_WHAT IS ASKED_: Write out every line of these rows again, requests included, shifting each coordinate in the answers up by 136. Omit the pictures from your output.

··· DATASET CONTENT

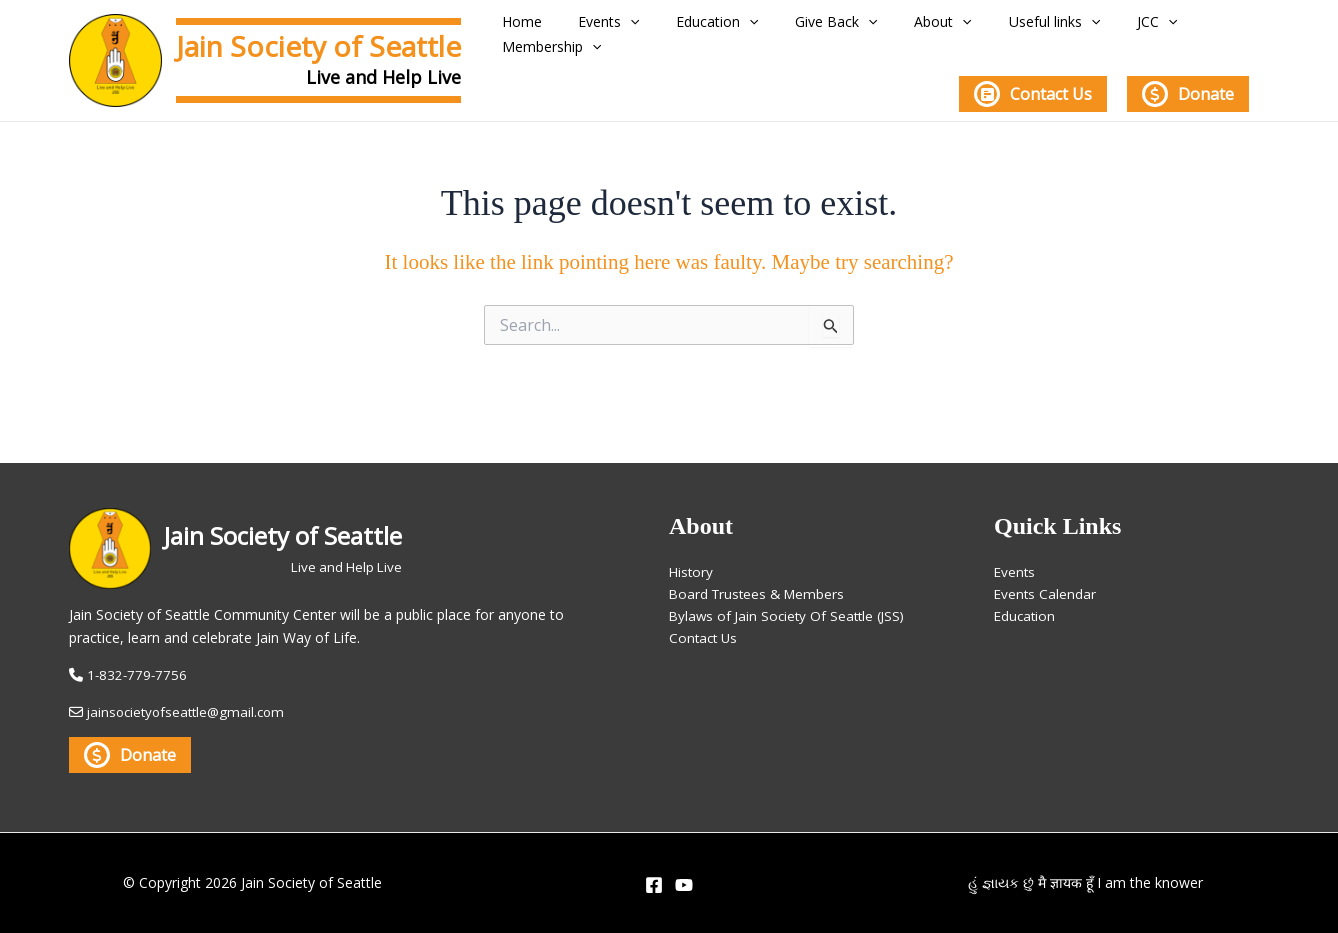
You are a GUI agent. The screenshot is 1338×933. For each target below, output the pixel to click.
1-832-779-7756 (138, 674)
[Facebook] (654, 885)
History (692, 559)
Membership (1199, 27)
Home (539, 27)
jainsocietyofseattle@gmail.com (190, 711)
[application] (636, 27)
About (913, 27)
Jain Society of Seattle (318, 46)
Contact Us (1033, 88)
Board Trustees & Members (760, 583)
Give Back (819, 27)
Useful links (1013, 27)
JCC (1104, 27)
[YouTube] (684, 885)
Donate (1188, 88)
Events (614, 27)
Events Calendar (1046, 583)
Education (712, 27)
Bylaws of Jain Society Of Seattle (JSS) (791, 606)
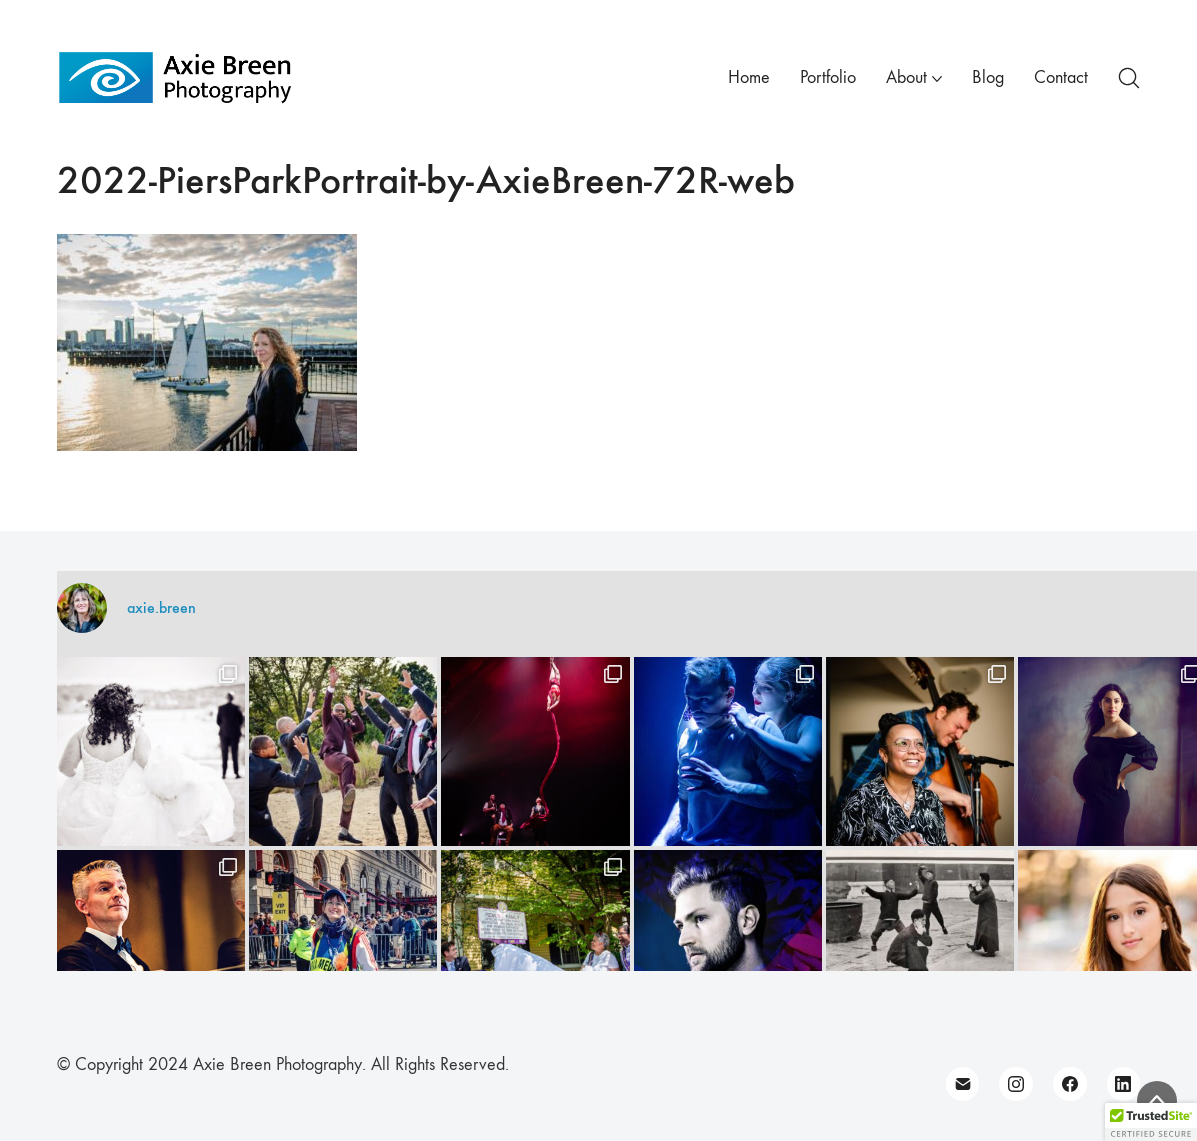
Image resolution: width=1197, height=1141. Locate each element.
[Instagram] (1016, 1084)
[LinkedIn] (1124, 1084)
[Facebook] (1070, 1084)
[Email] (963, 1084)
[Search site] (1129, 78)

······

_RESULT OF THE TASK_:
You are a GUI agent. The screenshot is 1338×933. For each target below, output the pixel to click.
1-832-779-7756 (274, 810)
[Facebook] (790, 1021)
History (828, 695)
Membership (1335, 163)
Home (675, 163)
jainsocietyofseattle@gmail.com (326, 847)
[application] (772, 163)
About (1049, 163)
Jain Society of Seattle (454, 182)
Contact Us (1169, 224)
Board Trustees & Members (896, 719)
Give Back (955, 163)
Useful links (1149, 163)
JCC (1240, 163)
[YouTube] (820, 1021)
Donate (1324, 224)
Events (750, 163)
Events Calendar (1182, 719)
Education (848, 163)
Bylaws of Jain Society Of Seattle (JSS) (927, 742)
Image resolution: width=1197, height=1141. Locate each element.
[Instagram] (1152, 1220)
[LinkedIn] (1260, 1220)
[Facebook] (1206, 1220)
[Email] (1099, 1220)
[Search site] (1265, 214)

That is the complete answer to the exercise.